### TASK DETAILS
Report every line below that holds the word "name".

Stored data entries
-- Opening Marker --
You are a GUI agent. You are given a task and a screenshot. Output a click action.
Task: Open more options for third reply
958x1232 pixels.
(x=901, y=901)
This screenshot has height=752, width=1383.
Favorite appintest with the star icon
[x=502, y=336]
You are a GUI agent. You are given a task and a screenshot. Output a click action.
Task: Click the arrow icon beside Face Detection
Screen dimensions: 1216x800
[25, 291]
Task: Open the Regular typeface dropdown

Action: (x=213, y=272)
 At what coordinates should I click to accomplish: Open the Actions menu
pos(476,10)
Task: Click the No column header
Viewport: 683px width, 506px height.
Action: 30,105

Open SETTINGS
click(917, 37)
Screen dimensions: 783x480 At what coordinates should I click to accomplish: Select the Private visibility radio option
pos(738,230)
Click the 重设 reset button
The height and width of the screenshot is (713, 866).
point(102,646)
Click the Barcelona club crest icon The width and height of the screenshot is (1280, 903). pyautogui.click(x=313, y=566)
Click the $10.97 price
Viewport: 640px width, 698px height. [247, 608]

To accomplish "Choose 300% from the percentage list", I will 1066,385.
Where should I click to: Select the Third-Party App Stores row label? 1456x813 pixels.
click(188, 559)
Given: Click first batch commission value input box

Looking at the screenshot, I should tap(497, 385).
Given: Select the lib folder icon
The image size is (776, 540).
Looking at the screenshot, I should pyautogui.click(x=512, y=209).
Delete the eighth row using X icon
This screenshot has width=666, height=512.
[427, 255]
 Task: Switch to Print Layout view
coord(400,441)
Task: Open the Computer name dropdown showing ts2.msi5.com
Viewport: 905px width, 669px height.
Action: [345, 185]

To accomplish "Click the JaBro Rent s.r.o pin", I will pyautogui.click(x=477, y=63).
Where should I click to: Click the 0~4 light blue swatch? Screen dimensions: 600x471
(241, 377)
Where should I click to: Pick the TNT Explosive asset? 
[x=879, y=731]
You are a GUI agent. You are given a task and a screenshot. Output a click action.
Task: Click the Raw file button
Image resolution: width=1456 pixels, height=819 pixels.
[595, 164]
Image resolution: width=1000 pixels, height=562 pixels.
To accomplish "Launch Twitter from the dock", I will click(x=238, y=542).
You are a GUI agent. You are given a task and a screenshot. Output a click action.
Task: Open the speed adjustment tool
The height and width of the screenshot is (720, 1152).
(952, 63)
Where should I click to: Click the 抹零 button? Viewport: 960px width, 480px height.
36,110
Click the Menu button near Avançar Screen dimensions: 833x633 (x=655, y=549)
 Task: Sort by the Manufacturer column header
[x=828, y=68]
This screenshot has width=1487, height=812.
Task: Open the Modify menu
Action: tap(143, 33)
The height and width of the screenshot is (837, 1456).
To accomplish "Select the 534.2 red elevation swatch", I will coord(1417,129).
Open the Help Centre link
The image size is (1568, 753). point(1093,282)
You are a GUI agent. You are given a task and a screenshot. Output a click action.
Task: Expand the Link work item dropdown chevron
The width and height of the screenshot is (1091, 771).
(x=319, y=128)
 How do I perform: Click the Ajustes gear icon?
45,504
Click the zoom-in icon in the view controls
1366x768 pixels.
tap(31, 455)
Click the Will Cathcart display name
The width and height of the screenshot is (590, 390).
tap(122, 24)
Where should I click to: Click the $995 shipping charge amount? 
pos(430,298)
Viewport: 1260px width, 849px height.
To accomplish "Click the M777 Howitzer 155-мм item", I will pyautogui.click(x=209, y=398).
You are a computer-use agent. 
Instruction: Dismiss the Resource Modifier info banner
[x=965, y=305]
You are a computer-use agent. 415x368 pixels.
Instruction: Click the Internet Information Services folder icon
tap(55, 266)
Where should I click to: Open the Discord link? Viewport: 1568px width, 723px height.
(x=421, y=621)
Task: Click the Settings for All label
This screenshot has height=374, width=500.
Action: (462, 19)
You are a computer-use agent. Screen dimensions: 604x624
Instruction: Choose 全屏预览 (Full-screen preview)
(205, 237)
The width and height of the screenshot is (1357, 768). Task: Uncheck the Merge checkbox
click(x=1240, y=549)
-- Closing Marker --
### WRITTEN REPLY
Task: Open the Computer name dropdown showing ts2.msi5.com
Click the Will Cathcart display name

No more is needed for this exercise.